Ясно и недвусмысленно. Он даже сделал маленькое, но очень важное добавление: при подготовке новой статьи необходимо от сведений, могущих послужить врагам и биржевым спекулянтам, отличать указания на недостатки и неуспешность тех или иных мероприятий по военному и морскому делу. Он высмеял министра внутренних дел, требовавшего безусловной безвредности книг, заявив, что при желании даже библию можно подвести под разряд вредных.
Но был один сорт книг, для которых Анатолий Федорович предлагал ввести обязательную цензуру, — медицинские книги для народного употребления, лечебники и врачебные руководства, книги, «имеющие предметом явления половой жизни», и порнографические открытки.
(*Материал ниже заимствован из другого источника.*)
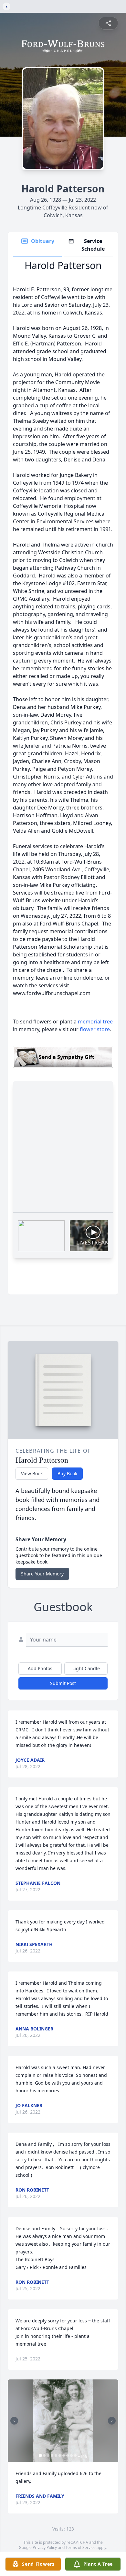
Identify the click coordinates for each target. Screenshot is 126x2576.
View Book (32, 1473)
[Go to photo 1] (40, 2455)
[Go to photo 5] (56, 2455)
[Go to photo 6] (59, 2455)
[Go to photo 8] (67, 2455)
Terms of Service (81, 2547)
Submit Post (63, 1683)
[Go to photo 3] (48, 2455)
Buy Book (67, 1473)
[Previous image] (14, 2421)
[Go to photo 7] (63, 2455)
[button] (63, 2420)
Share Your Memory (42, 1574)
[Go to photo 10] (75, 2455)
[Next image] (112, 2421)
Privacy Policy (45, 2547)
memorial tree (95, 1021)
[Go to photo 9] (71, 2455)
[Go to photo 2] (44, 2455)
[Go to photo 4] (52, 2455)
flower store (95, 1029)
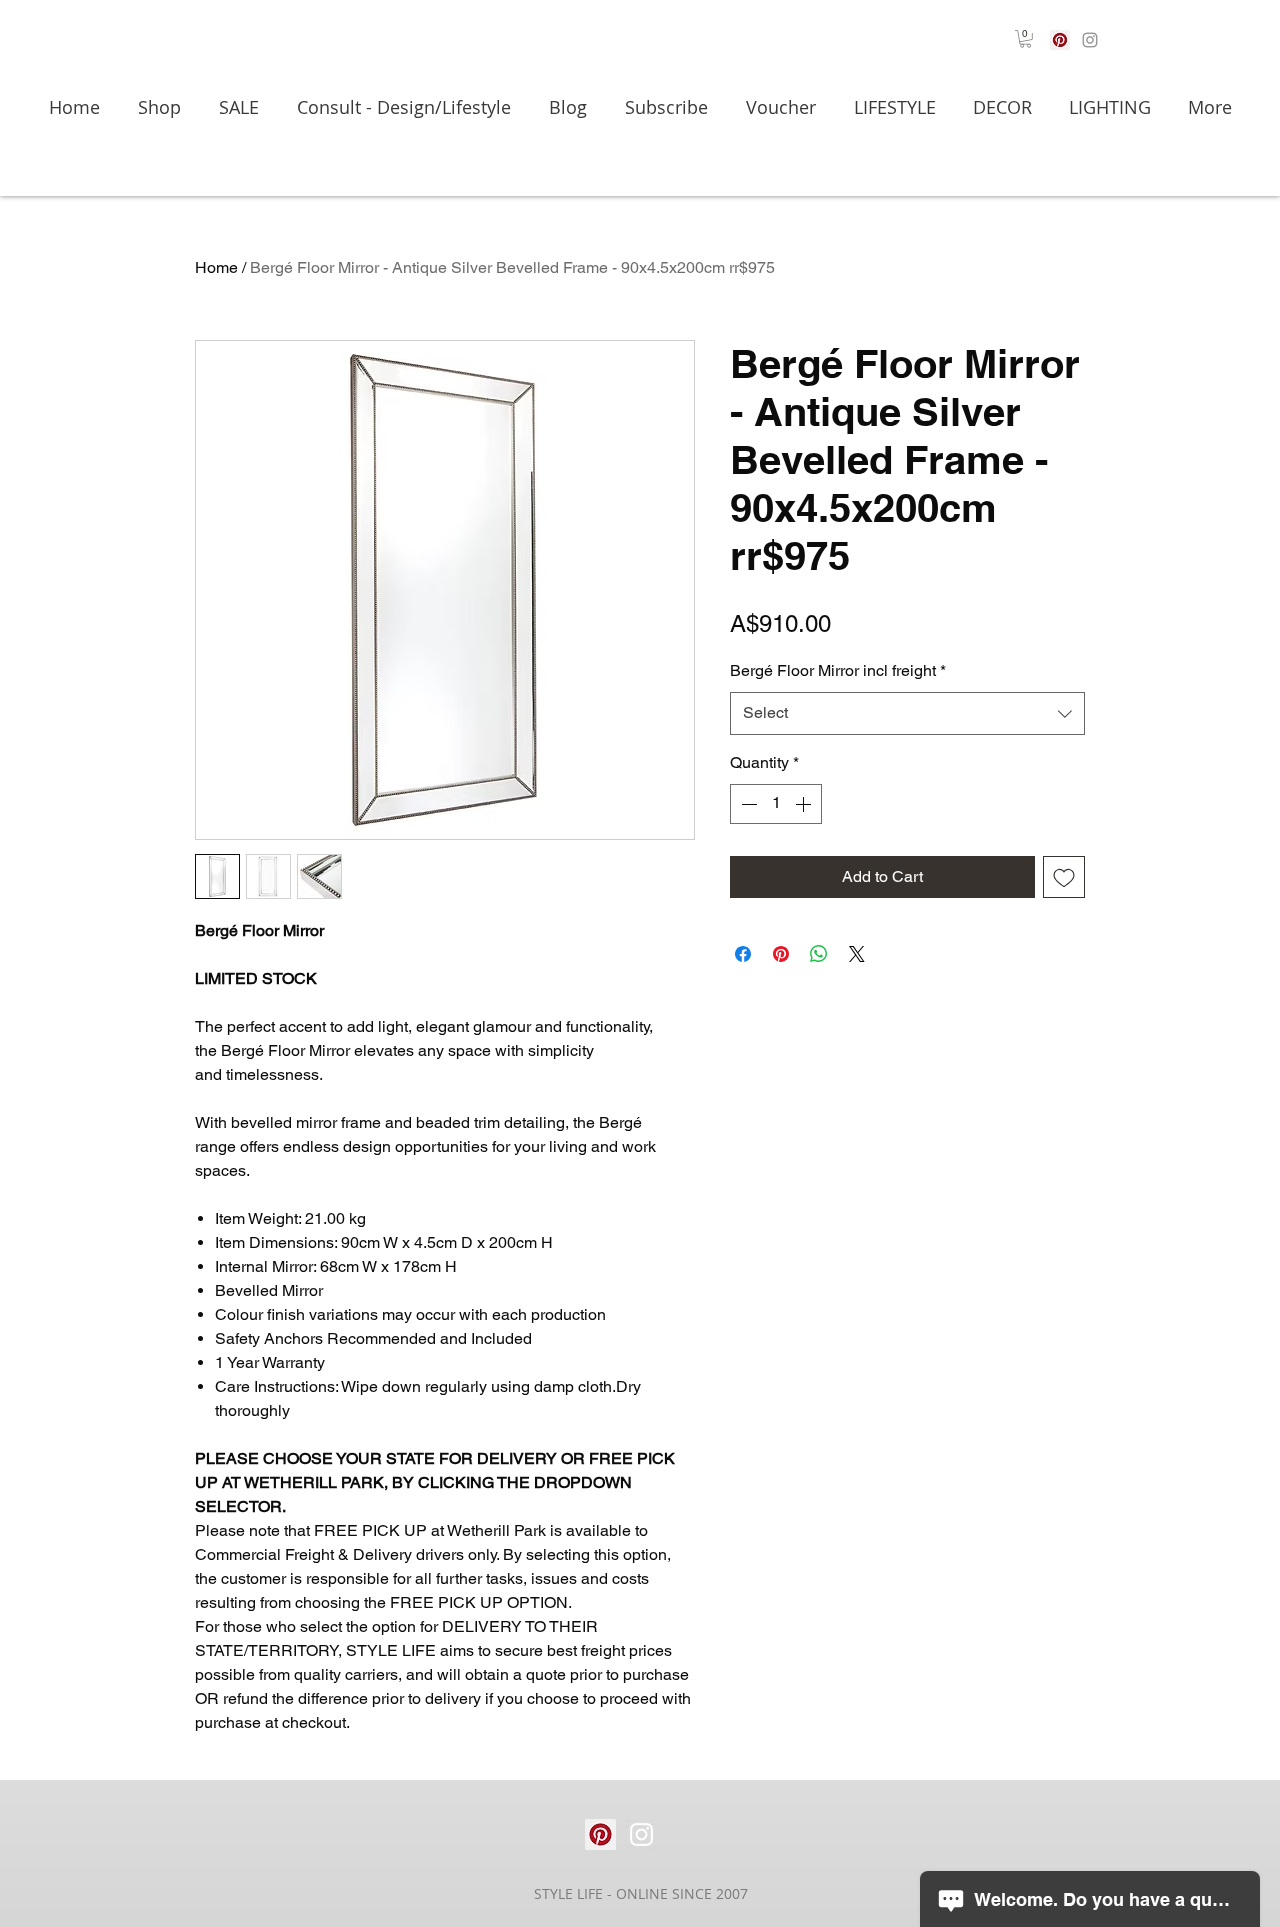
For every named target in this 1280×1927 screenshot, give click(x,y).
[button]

Своим коллегам по комиссии, решившим «единым махом» устранить все цензурные ограничения, Кони с гневом говорит:
— Больно видеть мальчиков и девочек, в которых только еще начинает пробуждаться физическая природа, стоящими перед многочисленными витринами с карточками, изображающими весьма недвусмысленно разные моменты интимных отношений и действующими разжигающим образом на молодое и восприимчивое воображение… Следует называть вещи их действительными именами и не смешивать свободу мысли с неприкосновенностью спекуляции на животные чувства посредством порнографических картинок.
Заботой не навредить здоровью парода было продиктовано предложение Кони рассматривать медицинские книги для массового читателя и лечебники специальными медицинскими органами — врачебными отделениями губернского правления или Медицинским советом. Он отмечал, что очень многие люди боятся показаться врачу и в то же самое время безоглядно верят печатному слову, верят самозваным лекарям, а то и обычным шарлатанам. О последствиях такой практики он знал хорошо по собственному судебному опыту и по заседаниям в Медицинском совете, высшем медицинском учреждении России, членом которого Анатолий Федорович состоял долгие годы.
Труды «Комиссии Кобеко» ушли в песок. Сколько таких комиссий было уже на счету Кони! Комиссия Баранова по разрешению спора между военным ведомством и правлением железных дорог, комиссия по рассмотрению архивов, «комиссия Муравьева» — «несть им числа», как говорил он сам. И к работе каждой комиссии он подходил очень серьезно, не просто отсиживал часы, а тратил массу времени на изучение вопроса, спорил, доказывал, безошибочно защищая самое прогрессивное решение вопроса, и… в очередной раз убеждался, что напрасно растрачивал свои силы, знания и опыт. Наверху никто не принимал всерьез рекомендации, и дело шло по-старому или разрешалось согласно единоличной воле, по странному стечению обстоятельств, как замечал Анатолий Федорович, всегда совпадавшей с мнением меньшинства.